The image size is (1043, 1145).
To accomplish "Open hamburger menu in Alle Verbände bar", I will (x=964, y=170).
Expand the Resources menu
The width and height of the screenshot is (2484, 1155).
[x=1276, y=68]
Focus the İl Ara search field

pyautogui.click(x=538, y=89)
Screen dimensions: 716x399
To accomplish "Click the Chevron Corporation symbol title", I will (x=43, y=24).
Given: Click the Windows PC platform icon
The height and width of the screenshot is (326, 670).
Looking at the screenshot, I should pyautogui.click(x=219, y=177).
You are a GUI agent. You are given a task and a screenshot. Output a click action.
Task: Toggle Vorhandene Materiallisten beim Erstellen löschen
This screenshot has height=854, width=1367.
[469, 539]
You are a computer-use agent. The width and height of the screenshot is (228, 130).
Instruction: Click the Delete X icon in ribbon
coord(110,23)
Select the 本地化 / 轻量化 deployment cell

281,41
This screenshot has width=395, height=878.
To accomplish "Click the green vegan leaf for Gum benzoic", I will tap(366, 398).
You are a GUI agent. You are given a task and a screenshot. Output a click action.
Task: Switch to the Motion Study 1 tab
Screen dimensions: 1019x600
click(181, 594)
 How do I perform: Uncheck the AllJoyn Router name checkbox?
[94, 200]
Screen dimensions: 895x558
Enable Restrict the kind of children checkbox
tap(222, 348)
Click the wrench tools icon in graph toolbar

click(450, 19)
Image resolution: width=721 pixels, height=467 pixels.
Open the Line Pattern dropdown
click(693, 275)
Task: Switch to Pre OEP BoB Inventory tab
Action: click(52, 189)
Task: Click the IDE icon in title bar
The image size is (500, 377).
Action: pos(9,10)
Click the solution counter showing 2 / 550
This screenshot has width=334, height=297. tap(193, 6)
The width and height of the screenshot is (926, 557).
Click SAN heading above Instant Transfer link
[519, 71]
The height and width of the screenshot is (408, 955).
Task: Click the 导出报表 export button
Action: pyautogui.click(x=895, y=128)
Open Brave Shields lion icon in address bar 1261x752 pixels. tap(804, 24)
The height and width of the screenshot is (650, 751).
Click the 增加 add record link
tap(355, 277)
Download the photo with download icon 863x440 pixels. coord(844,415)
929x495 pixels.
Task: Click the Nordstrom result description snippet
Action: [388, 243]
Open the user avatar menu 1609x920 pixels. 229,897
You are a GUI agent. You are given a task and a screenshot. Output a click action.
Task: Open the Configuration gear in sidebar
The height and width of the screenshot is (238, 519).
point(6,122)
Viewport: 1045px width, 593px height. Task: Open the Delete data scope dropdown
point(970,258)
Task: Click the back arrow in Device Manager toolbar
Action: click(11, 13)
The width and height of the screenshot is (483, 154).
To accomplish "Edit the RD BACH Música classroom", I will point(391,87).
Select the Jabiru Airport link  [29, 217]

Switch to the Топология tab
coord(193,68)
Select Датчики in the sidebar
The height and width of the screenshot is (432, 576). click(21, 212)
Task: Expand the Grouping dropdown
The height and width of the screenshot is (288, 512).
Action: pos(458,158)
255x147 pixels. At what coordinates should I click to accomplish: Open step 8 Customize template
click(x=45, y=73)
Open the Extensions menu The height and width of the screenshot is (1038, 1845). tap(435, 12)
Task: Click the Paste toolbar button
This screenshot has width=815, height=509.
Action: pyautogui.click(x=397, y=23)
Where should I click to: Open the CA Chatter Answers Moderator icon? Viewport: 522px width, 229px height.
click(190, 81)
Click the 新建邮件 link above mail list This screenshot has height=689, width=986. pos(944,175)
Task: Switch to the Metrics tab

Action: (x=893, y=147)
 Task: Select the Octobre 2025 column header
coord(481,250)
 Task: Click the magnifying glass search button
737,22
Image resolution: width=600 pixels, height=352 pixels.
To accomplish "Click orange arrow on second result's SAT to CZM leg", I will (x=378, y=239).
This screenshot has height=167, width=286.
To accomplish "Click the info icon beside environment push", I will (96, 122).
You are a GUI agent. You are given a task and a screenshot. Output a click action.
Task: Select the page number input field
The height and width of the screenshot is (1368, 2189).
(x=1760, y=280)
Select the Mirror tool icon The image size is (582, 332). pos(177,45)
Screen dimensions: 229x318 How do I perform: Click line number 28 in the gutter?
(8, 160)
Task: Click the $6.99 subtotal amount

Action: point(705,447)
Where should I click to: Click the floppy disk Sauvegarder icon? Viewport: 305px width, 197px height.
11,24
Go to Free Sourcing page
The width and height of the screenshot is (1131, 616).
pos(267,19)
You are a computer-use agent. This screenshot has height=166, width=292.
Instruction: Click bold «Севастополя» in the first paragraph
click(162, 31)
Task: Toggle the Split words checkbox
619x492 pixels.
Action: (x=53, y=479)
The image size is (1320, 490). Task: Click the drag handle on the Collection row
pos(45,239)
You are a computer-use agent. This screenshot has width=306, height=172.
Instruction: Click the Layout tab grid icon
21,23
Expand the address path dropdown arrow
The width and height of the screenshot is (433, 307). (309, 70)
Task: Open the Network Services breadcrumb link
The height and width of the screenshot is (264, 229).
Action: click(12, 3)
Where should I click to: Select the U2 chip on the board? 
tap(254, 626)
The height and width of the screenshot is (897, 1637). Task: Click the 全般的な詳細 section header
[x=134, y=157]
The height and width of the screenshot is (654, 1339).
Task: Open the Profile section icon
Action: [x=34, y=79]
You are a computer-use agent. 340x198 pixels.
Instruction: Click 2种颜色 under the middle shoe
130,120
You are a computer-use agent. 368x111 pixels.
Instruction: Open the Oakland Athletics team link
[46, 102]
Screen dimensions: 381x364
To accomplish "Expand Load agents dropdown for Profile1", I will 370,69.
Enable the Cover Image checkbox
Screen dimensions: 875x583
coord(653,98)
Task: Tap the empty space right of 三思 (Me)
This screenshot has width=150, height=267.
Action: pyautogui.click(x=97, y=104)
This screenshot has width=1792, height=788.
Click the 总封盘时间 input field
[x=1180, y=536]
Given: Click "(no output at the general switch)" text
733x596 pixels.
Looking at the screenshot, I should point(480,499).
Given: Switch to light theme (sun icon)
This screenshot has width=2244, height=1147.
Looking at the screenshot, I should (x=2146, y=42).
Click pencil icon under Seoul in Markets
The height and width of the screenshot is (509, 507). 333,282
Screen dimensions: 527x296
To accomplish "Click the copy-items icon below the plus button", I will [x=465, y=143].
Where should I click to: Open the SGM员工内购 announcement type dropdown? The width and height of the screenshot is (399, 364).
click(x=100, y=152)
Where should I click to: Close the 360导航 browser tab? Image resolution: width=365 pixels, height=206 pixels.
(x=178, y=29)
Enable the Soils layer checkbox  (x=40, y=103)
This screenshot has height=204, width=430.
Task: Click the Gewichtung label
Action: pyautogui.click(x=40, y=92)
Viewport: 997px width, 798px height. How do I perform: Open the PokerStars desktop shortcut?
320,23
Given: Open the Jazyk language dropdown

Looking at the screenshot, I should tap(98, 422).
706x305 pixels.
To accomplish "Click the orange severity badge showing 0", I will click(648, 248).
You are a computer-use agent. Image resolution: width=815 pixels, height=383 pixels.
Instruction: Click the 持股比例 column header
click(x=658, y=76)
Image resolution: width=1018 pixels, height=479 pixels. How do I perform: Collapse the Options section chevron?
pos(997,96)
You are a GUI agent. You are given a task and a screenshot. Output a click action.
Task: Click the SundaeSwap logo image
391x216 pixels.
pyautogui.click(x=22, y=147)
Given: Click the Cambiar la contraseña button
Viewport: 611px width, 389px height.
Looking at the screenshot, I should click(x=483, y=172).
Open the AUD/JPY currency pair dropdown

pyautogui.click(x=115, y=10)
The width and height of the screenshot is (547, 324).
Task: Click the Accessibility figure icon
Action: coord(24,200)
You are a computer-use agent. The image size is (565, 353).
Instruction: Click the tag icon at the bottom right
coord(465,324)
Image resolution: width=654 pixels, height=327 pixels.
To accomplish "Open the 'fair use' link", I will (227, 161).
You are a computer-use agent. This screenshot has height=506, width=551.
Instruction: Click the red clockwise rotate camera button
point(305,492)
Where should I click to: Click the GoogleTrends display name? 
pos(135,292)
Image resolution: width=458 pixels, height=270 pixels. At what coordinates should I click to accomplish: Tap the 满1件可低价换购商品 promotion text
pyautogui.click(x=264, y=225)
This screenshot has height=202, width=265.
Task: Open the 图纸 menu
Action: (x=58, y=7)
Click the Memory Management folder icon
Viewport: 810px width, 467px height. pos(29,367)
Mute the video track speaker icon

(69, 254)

━━━━━━━━━━━━━━━━

Duplicate the items in the stretch from the line that contains "Select the 本地化 / 轻量化 deployment cell" through the line that contains "click(450, 19)", keeping every line exactly as it stands.

- [TASK SOLUTION]
Select the 本地化 / 轻量化 deployment cell

281,41
This screenshot has width=395, height=878.
To accomplish "Click the green vegan leaf for Gum benzoic", I will tap(366, 398).
You are a GUI agent. You are given a task and a screenshot. Output a click action.
Task: Switch to the Motion Study 1 tab
Screen dimensions: 1019x600
click(181, 594)
 How do I perform: Uncheck the AllJoyn Router name checkbox?
[94, 200]
Screen dimensions: 895x558
Enable Restrict the kind of children checkbox
tap(222, 348)
Click the wrench tools icon in graph toolbar

click(450, 19)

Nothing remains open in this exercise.